Failure creating items with %2f

[WhyNotHugo]

Actual behaviour

Creating an item such as /user/calendars/pZamv4UPiTOPuSM2/itemwith%2fslash.ics returns 404 Not Found.

Expected behaviour

This should create an item named itemwith%2fslash.ics inside the collection /user/calendars/pZamv4UPiTOPuSM2/.

Additional notes

My guess is that the URL is being percent-decoded BEFORE splitting the segments in the path, so Xandikos is trying to create an item named slash.ics insside the collection /user/calendars/pZamv4UPiTOPuSM2/itemwith.

[WhyNotHugo]

The log line from Xandikos reads:

172.17.0.1 [27/Dec/2024:10:41:20 +0000] "PUT /user/calendars/4B5LIYNjhHZcoKOb/itemwith%2fslash.ics HTTP/1.1" 404 226 "-" "-"

[WhyNotHugo]

The last parragraph of https://www.rfc-editor.org/rfc/rfc3986#section-2.2 is relevant here:

URIs that differ in the replacement of a reserved character with its
corresponding percent-encoded octet are not equivalent. Percent-encoding a
reserved character, or decoding a percent-encoded octet that corresponds to a
reserved character, will change how the URI is interpreted by most
applications. Thus, characters in the reserved set are protected from
normalization and are therefore safe to be used by scheme-specific and
producer-specific algorithms for delimiting data subcomponents within a URI.

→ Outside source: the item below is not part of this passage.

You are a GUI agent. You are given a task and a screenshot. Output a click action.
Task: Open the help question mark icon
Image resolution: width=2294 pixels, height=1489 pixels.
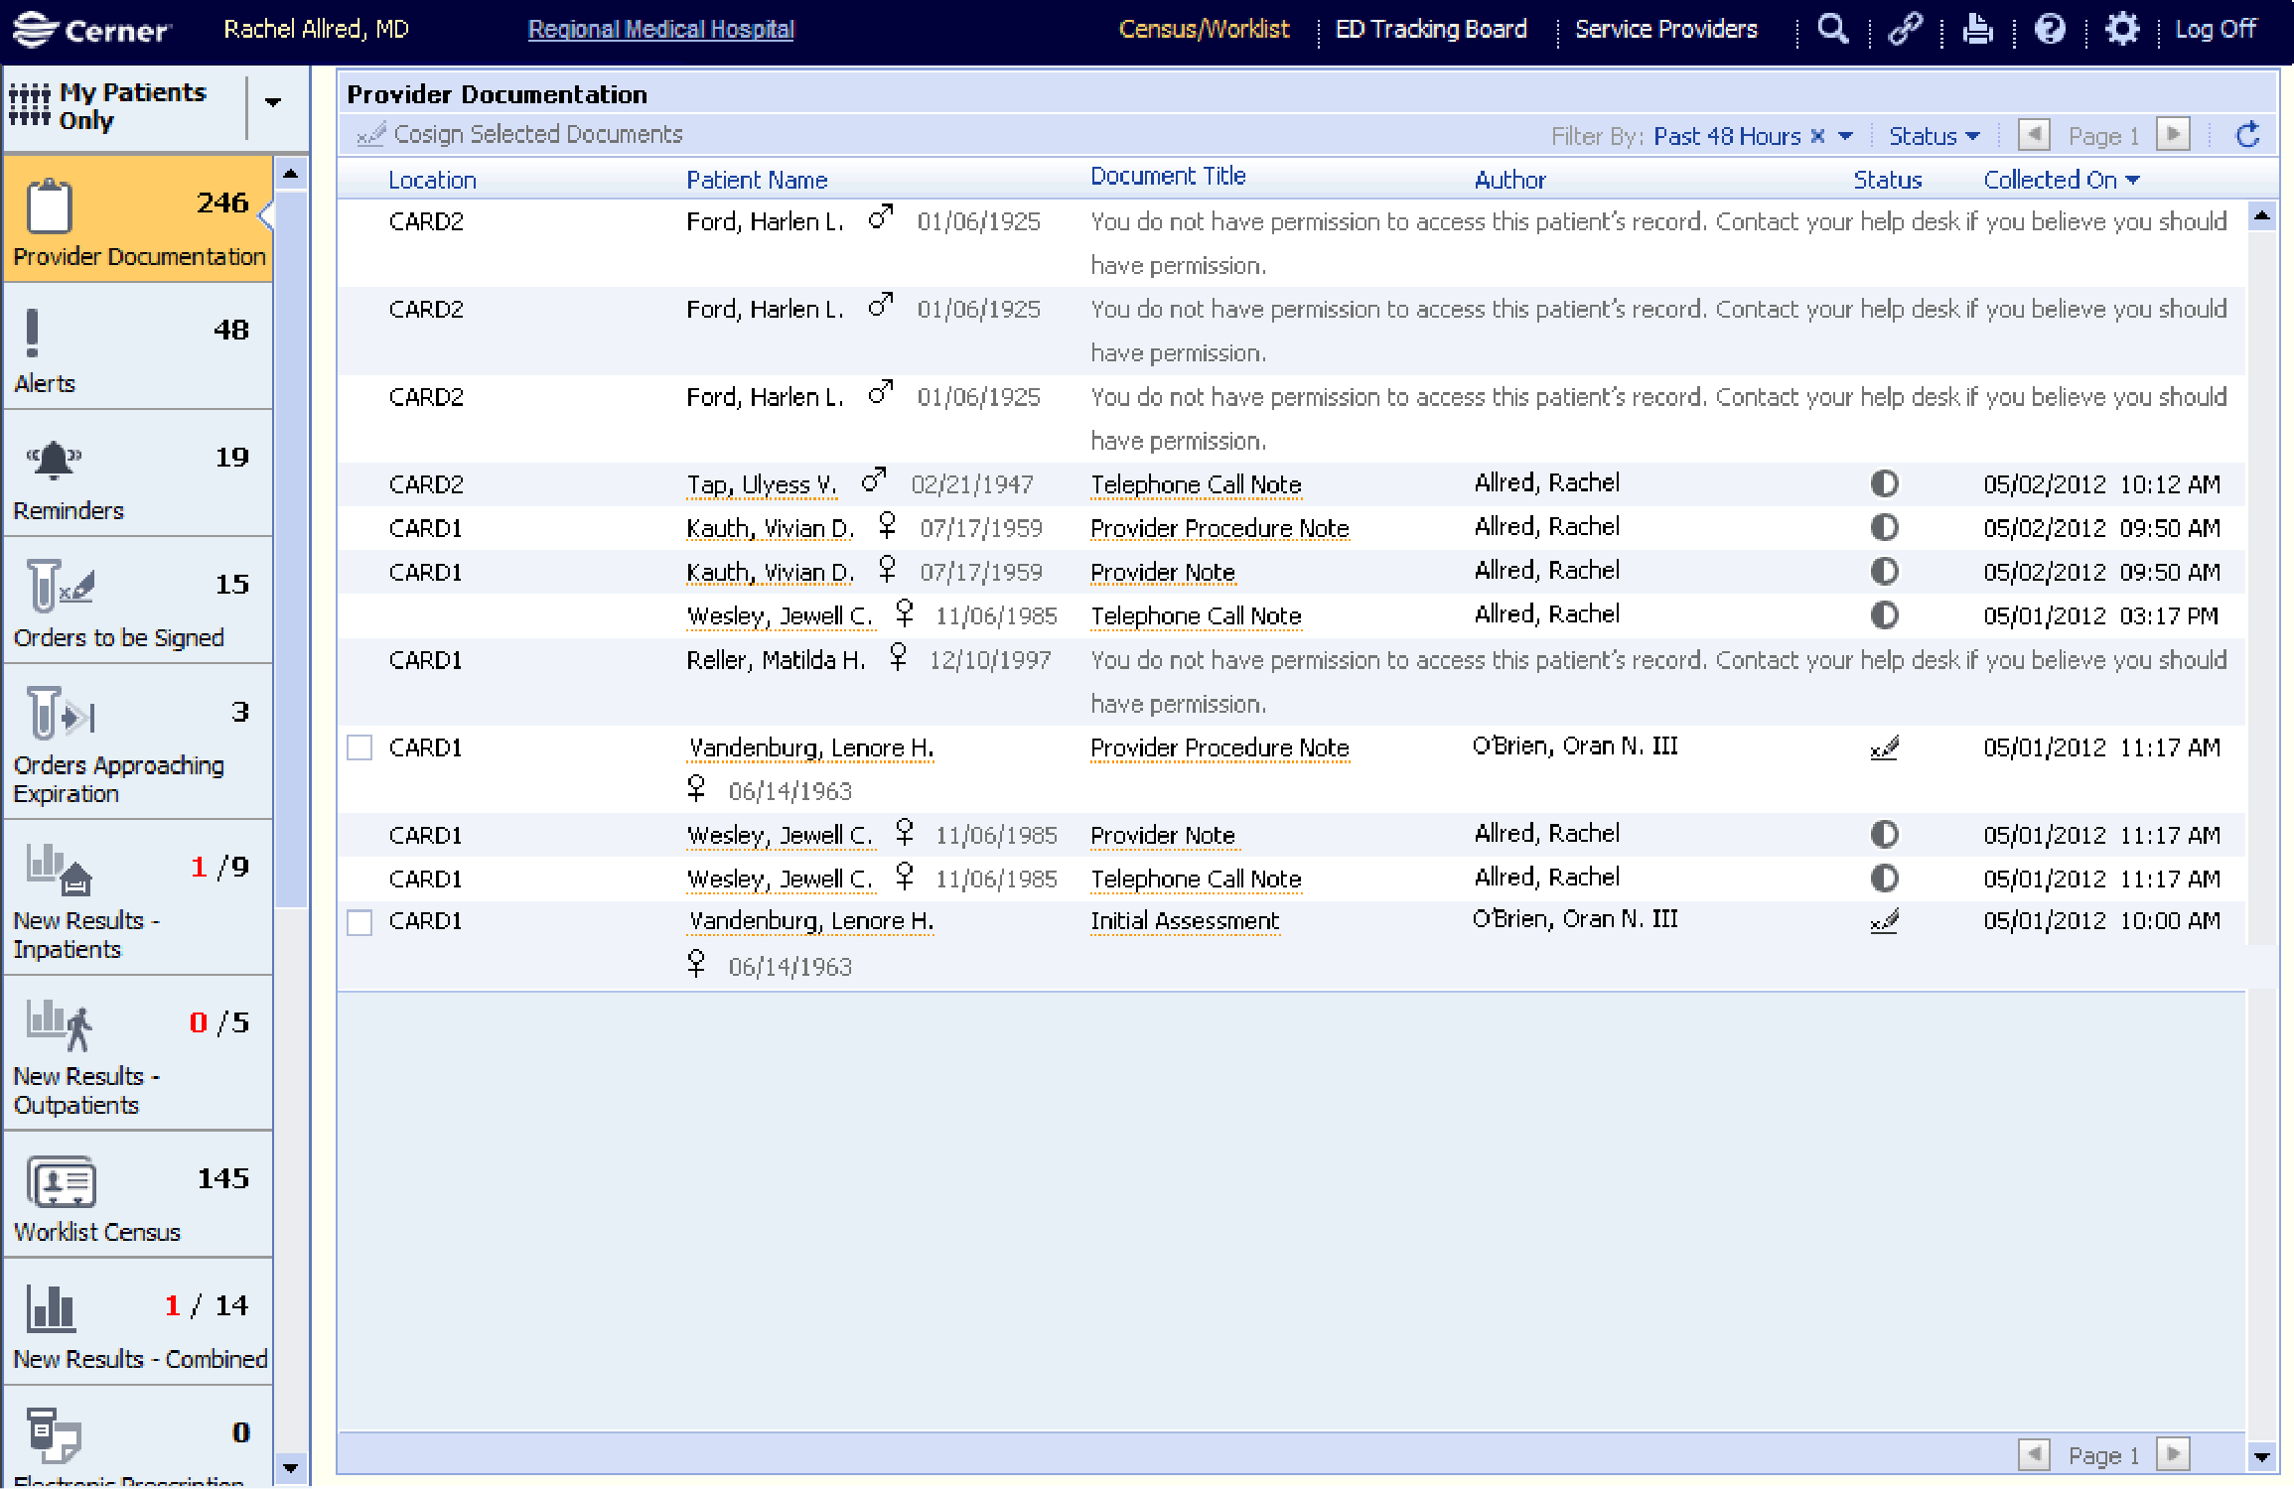[2050, 29]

So /user/calendars/4B5LIYNjhHZcoKOb/itemwith%2fslash.ics != /user/calendars/4B5LIYNjhHZcoKOb/itemwith/slash.ics

[WhyNotHugo]

Also relevant, from https://www.rfc-editor.org/rfc/rfc3986#section-7.3:

Percent-encoded octets must be decoded at some point during the dereference
process. Applications must split the URI into its components and subcomponents
prior to decoding the octets, as otherwise the decoded octets might be
mistaken for delimiters. Security checks of the data within a URI should be
applied after decoding the octets.

I'm aware that this is quite an edge case — I came across this scenario while testing pimsync for this edge case with different CalDAV implementations.